Deep Thoughts With Pulitzer Prize-Winning Critics
A good critic always puts more into writing about art work than the artist put into making it. The artist only creates. The critic must plumb that creation & also write creatively enough to deliver the full volume of the art while also creating a thing of beauty & clarity itself.
— Jerry Saltz (@jerrysaltz) January 25, 2021
“Without me, this whale would be nothing,” said the remora.
(I like that when numerous, uh, critics pop up to, uh, plumb this creation, he tries to credit/blame Oscar Wilde for it.)

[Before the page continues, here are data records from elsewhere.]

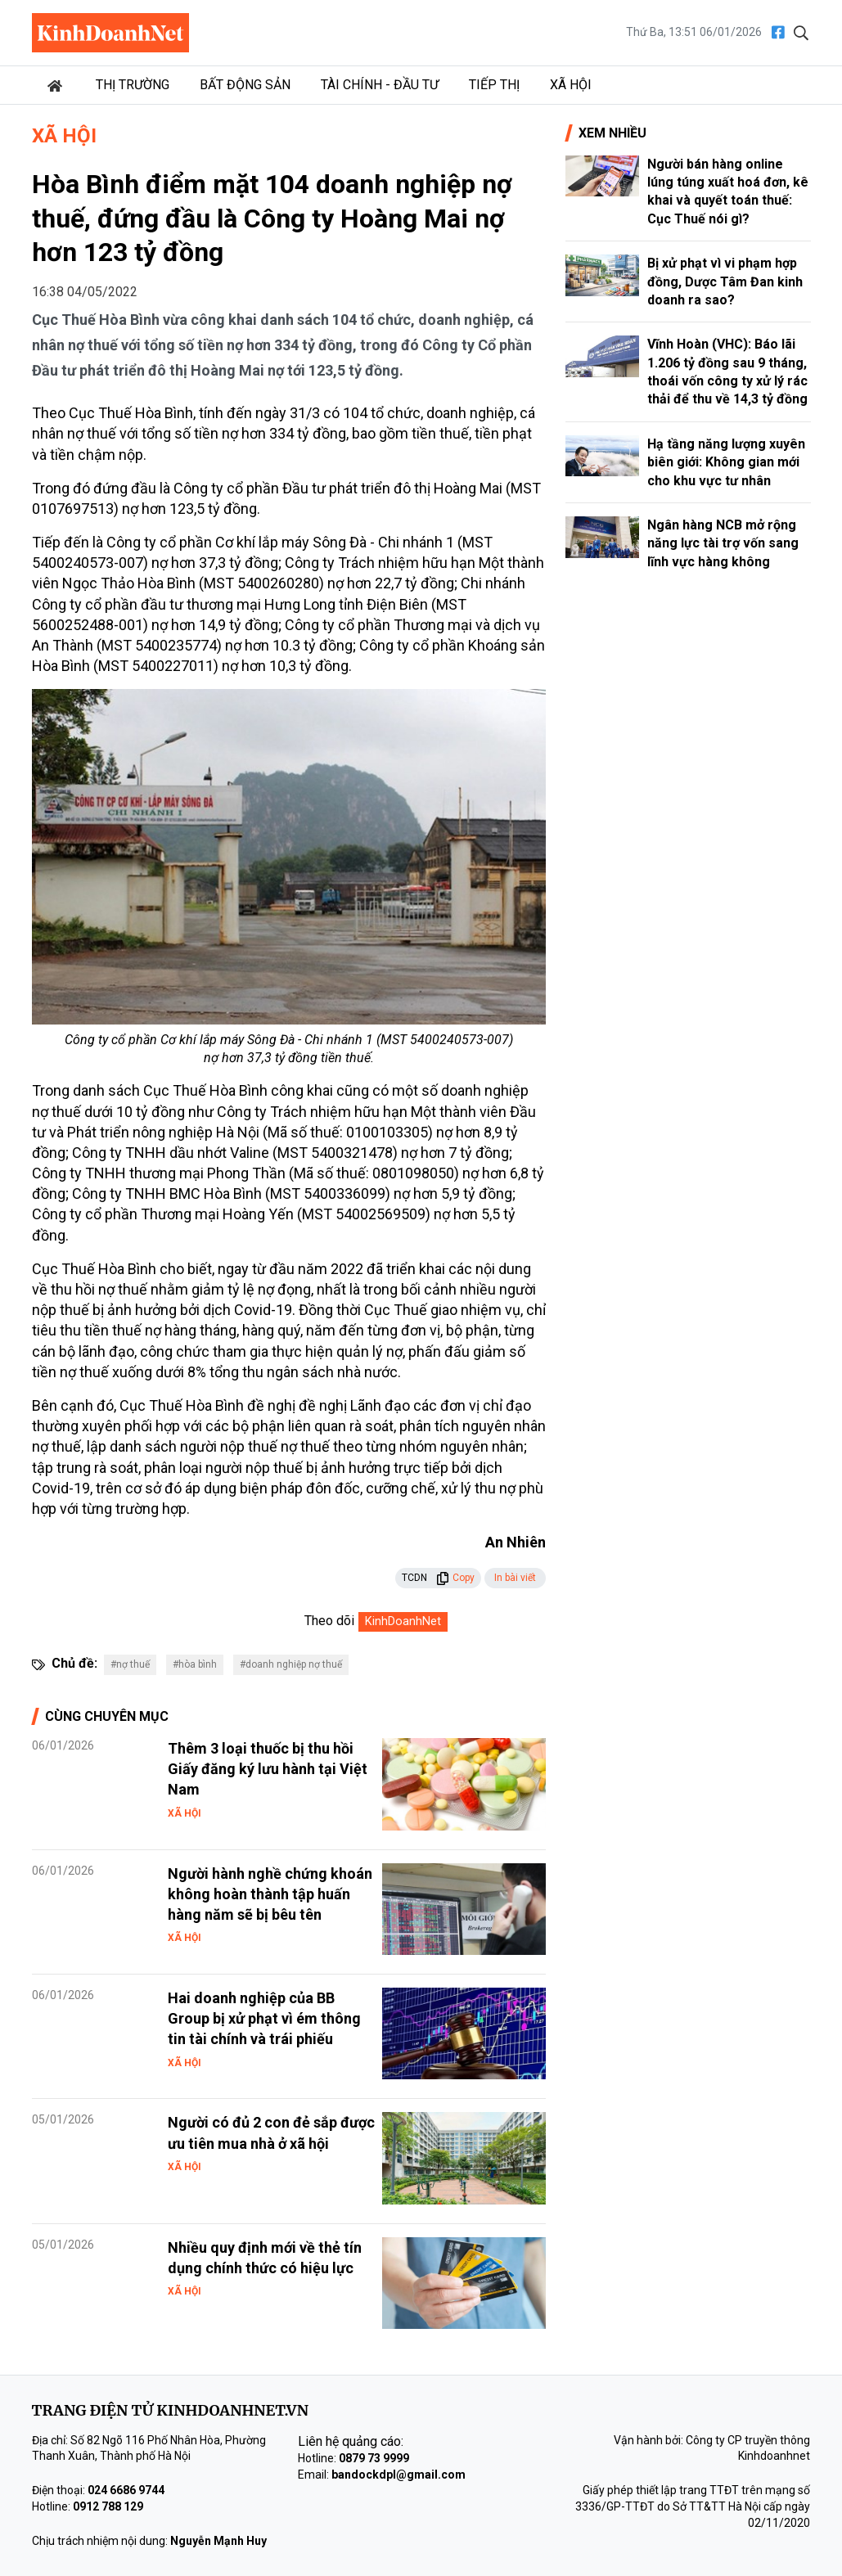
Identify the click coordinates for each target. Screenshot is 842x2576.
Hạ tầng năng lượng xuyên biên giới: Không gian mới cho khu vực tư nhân (726, 462)
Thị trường (132, 84)
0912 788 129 (108, 2506)
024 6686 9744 (126, 2490)
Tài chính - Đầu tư (380, 84)
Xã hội (571, 84)
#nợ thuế (130, 1664)
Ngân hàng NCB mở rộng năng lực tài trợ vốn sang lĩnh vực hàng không (723, 543)
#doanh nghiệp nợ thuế (291, 1664)
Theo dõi (329, 1620)
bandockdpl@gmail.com (398, 2474)
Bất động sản (245, 84)
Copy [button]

I Learned It By Watching You!
If Twitter were a city it would be the sort of city where the authorities allow people to defecate in public or shoot up outside a school, and then express surprise when middle-class families wish to leave because of “the better quality of life” found in a four-hour commute away exurb.
So…like San Francisco, then? I mean, considering the father, is it any wonder the kid turned out the way it did?
Where the Sun Is Cold Like a Yellow Balloon
Remove your hats, gentlemen. We’re in the presence of greatness.
I Must Confess
During a conversation over yonder at Idlings, Dave Lull shared a link to one of the most interesting interviews I’ve read in a long time. Really, the whole thing is worth reading, but this part made me literally laugh out loud:
Plus, the first time around, my book was excerpted for a magazine, only the magazine altered many of my sentences to make them more sensational, and kept my name on the byline. When I objected, I was told, by the publishing company, “Well, Sam, we can pull it, but, remember, we’ve made an investment in you and we need to see an economic return on our investment. etc.”
As in, the subtitle of my book.
Muscle, as a title, I love.
But the subtitle, “Confessions of an Unlikely Bodybuilder”? Are you kidding me?
When the editor called me up to tell me that subtitle, she cooed into the phone, “But Sam, it will make readers think of Rousseau!”
25 years later, and not one human being on this planet has ever said to me, ‘Sam, I love the subtitle. It’s so very Rousseau!”
Rummaging briefly through my memory and Amazon, I find a few other sterling examples of the “Confessions of a…” genre of book titles. A curious bookseller. A Buddhist atheist. An economic hit man. A hockey parent. A sociopath. A gay priest. A funeral director, a public speaker, and a yakuza. An investigative reporter, an advertising man, and a video vixen. I can certainly believe that an English major-turned-editor thought it was just oh-so-clever to reference Rousseau (not Augustine?), that all her friends would approve of her learned wit, but the truth is, well, first of all, Rousseau should be forgotten altogether, but secondly, when it comes to clichés, “Confessions of a…” might as well be “It was a dark and stormy night.” It is a desiccated mummy of a cliché lying exposed in the Sahara of imagination. There is not one ounce of juice left in it. For the love of God, stop it.